On one hand using arith / math tensor ops are handy in not having to generalize code (but you still need to check the type, shape and element type every time). On the other hand, without formal semantics for tensors (dynamic shapes, unknown rank, type cast/broadcast/reduction semantics etc.) you get “implementation defined behavior” and downstream implementations diverge from upstream and themselves.

It’s not because it works for some cases that it’s safe, as @mehdi_amini alludes to above. The main decision is between a safe arith on tensors and no tensor support, not between what we have today and no tensor support. So the result of this thread should not be to not do nothing.

We started adding arithmetic and maths operations to linalg to fix it in the other way, which I believed was the consensus until the Triton case. So I want to make sure we’re not missing anything.

IIUC, Triton uses pointers and offsets as tensor representations, so the operations themselves can be thought of as on the “memory that those pointers refer to”, which is already odd in the usual MLIR progression, but should not harm the tensor story. Now, if there is a tensor usage and that gets reduced to loop on pointers, then this is the clear case for linalgloops+arith.

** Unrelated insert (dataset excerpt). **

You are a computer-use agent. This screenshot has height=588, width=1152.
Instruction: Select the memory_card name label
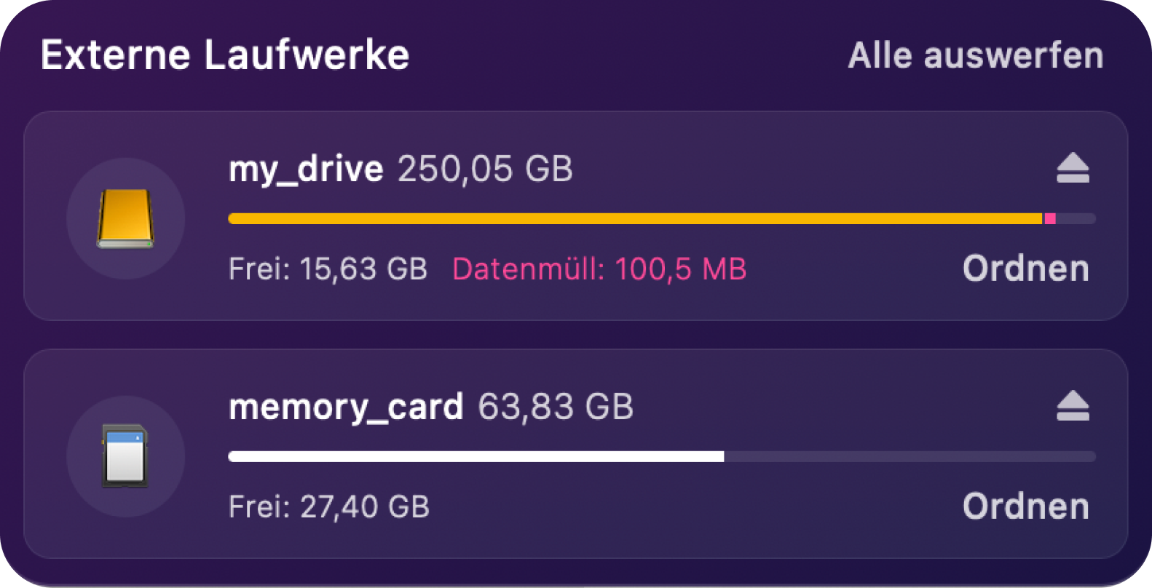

Also, the Triton transform example above actually matches on mlir::Operation, not mlir::arith::SelectOp, so you still wouldn’t need to generalize the function signatures (not that hard to do either as @ftynse suggests). The main problem there is that you have to pick the information from different APIs if they’re ops in different dialects, but that’s also not too convoluted (and you can have facade helpers to extract information).

Either way, you’ll have to support shape analysis, dynamic types, etc. whether you use tensors, memrefs or pointers and offsets, it’s just a matter of where the logic lies.

Whatever the result of this, we really should have formal semantics for shapes and casts, or downstream dialects will start to diverge more and more and it will be harder for us to fix this as time goes on.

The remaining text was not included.